There are many types of property investment, however there are two types that are more prevalent than the others.
Buy to let (BTL) property investment refers to the purchasing of a property for the specific purpose of renting it out to a tenant. There are different types of let that can be considered such as short-term lets (e.g. holiday lets) and long-term lets.
Buy to let investors often hire property management companies that manage the properties in their portfolio on their behalf. This can be quite a enticing option for investors who are looking for a truly ‘passive’ income.
When investing in buy to sell (BTS), you’re purchasing the property in order to sell it on for a profit, this method of property investment is also referred to as “flipping”. The benefit of a buy to sell investment strategy is that it often has a good Return on Investment (ROI) with a quick turnover, allowing you to move onto the next property with ease.
However, BTS investment can sometimes incur a greater risk due to the potential for overspend on refurbishments and fluctuations in the market. Due to these risks, when considering a buy to sell property, it is essential that the property is purchased for a good price in order to reduce the risk from the get-go.
The legislation and regulations around property investment have changed in recent years. The introduction of a 3% stamp duty surcharge on second properties in 2016 and a reduction in mortgage interest relief means that the cost of entry for investing in property is higher than in previous years. However, this doesn’t mean that the right property can’t be a solid investment opportunity.
Due to high demand for property in the UK and the average rent increasing, property can still be a very good investment choice. When letting to long term tenants, property can be very reliable providing a stable income throughout the period of the tenancy agreement. This reliability and increasing rental income means that, if you find the right property, your investment could generate good amounts of revenue for you.
Getting into property investment can be quite daunting for a beginner. When looking to invest, there are many variables that you must consider, here are some of the important ones that we recommend that you think about before purchasing your first property.
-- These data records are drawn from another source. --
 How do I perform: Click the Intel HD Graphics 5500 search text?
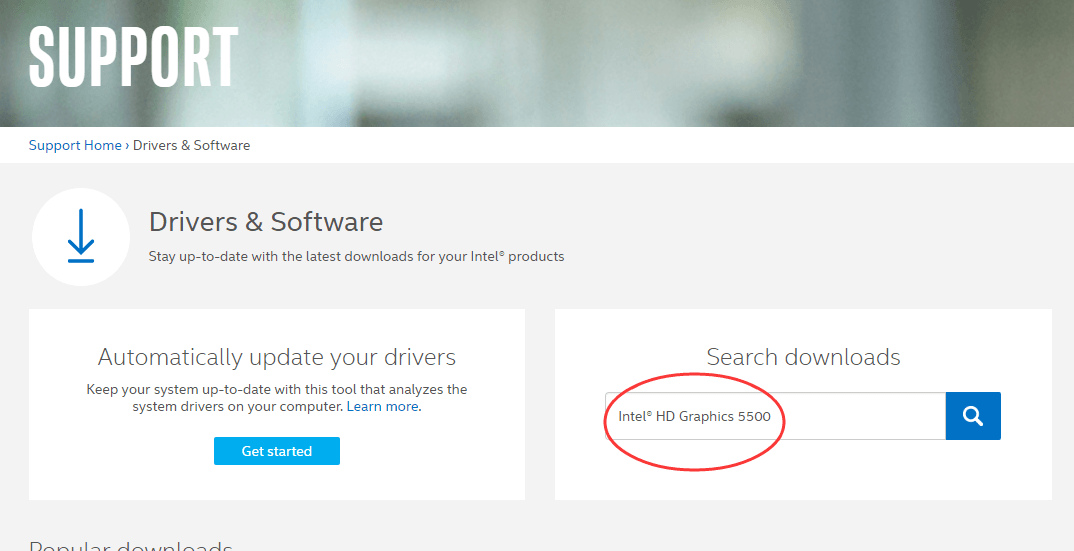[x=694, y=416]
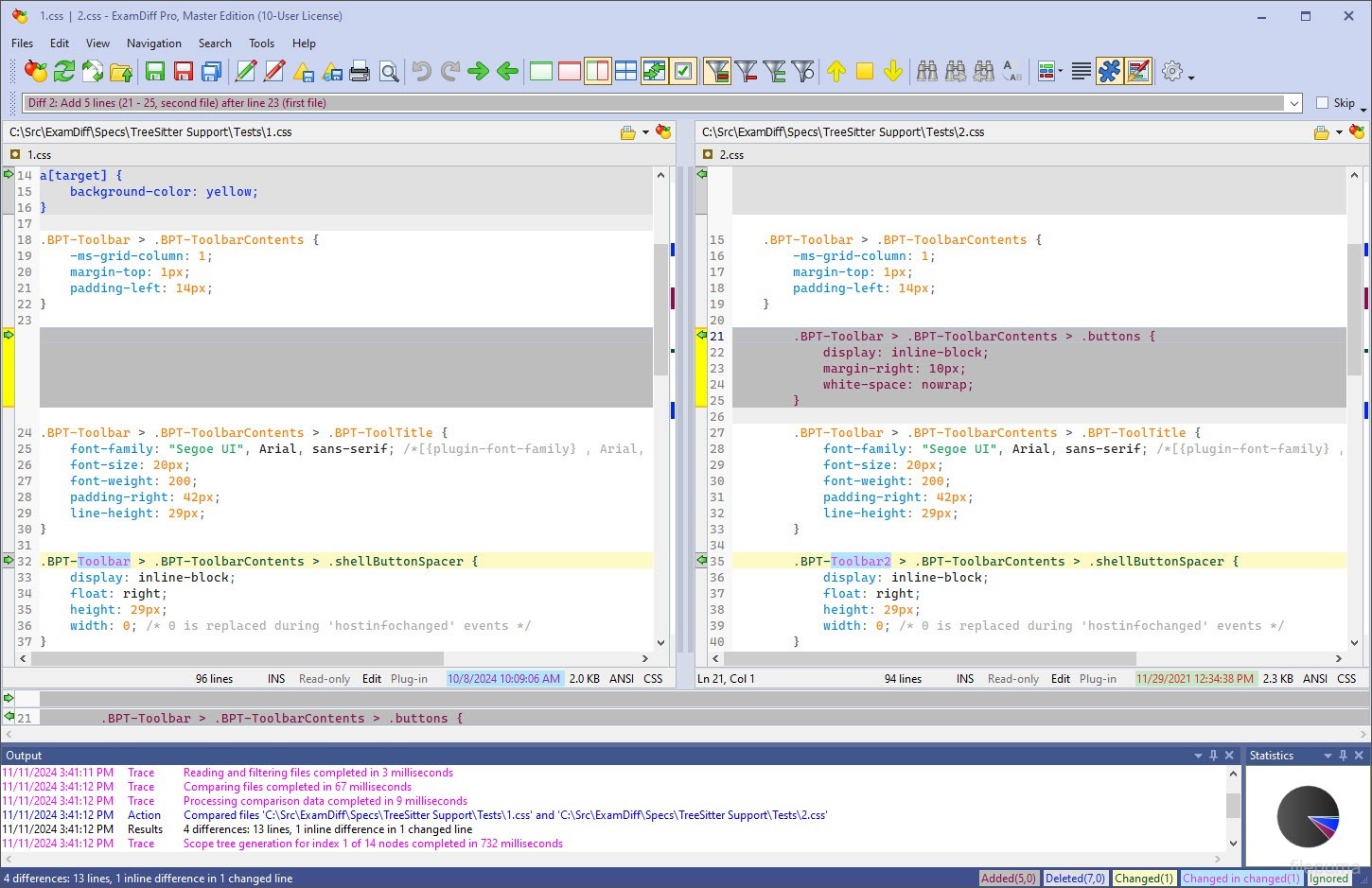Toggle the Skip checkbox
This screenshot has width=1372, height=888.
pyautogui.click(x=1320, y=102)
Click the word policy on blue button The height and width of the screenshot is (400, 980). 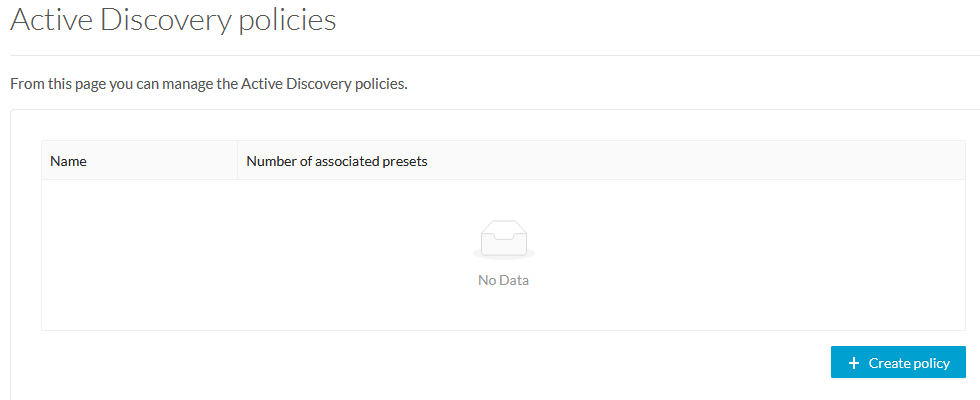[929, 364]
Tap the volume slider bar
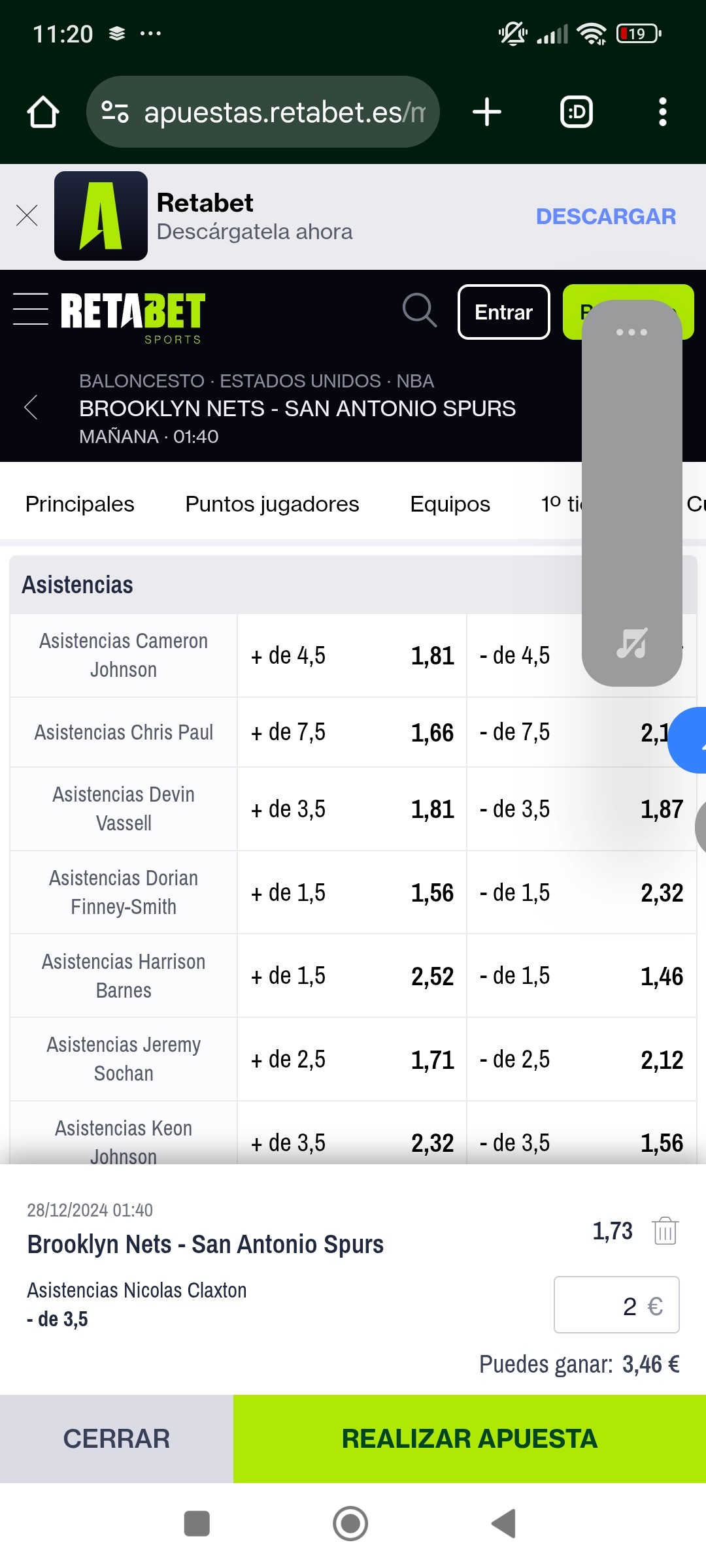Viewport: 706px width, 1568px height. tap(632, 483)
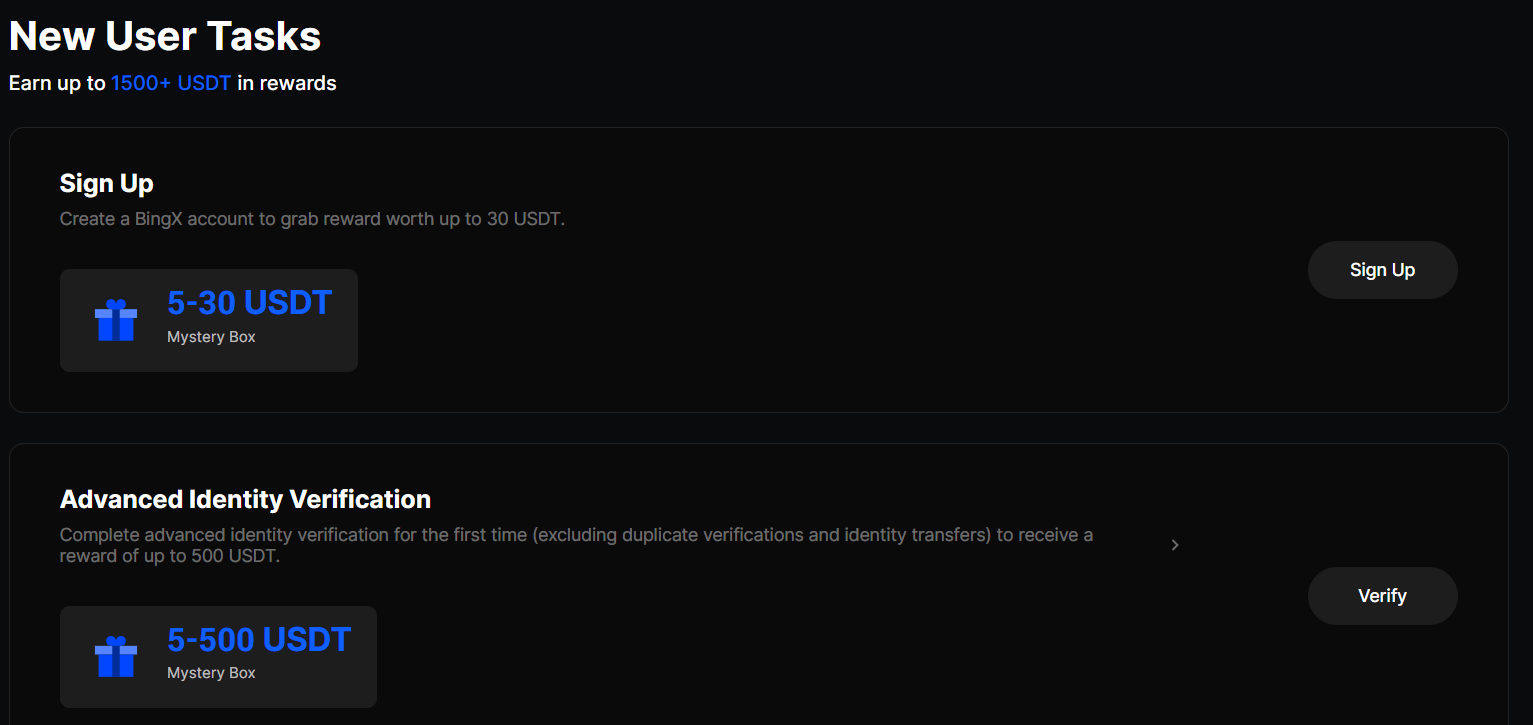
Task: Open the Sign Up mystery box reward tile
Action: (x=209, y=320)
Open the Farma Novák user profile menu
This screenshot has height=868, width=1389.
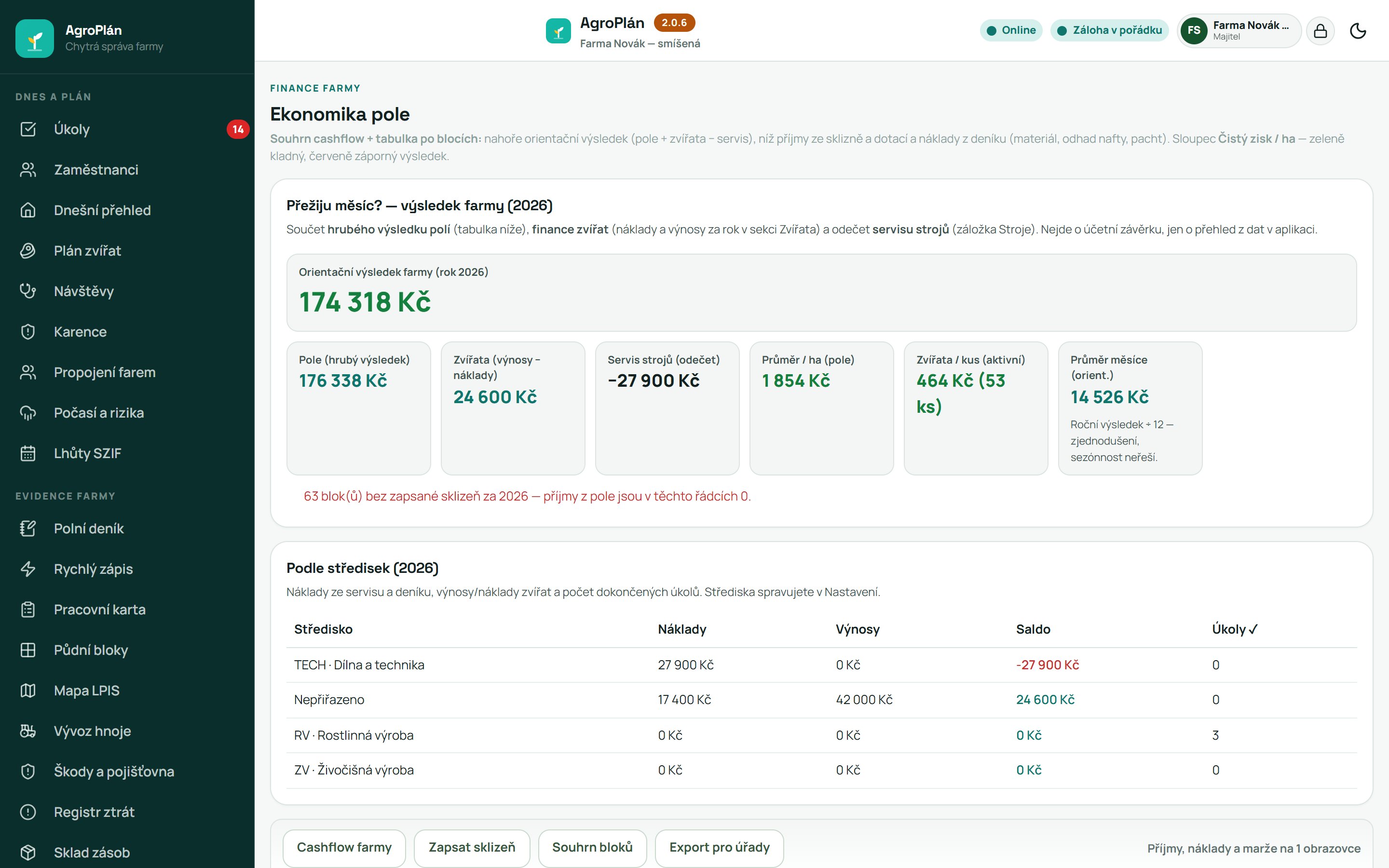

Settling on your objectives with your investment should be the first decision that you make as a property investor. Whether your aiming for maximum yield or to cash in on capital appreciation can have a significant effect on the type of property that you should look to invest in, not to mention the timeframe that you will be holding your investment for.
This is especially true for the former as if you’re looking to maximise your rental yield a student property investment could be your best option. However, if you’re looking for the best capital appreciation on your investment then a residential investment might be the way to go.
Another thing to think about before progressing through the stages of your investment is how you’re going to finance. The type of financing can drastically change the steps that are required to complete the process. Whether you’re financing your investment with cash or with a buy to let mortgage, ensure you take the time to understand the implications and steps required for each.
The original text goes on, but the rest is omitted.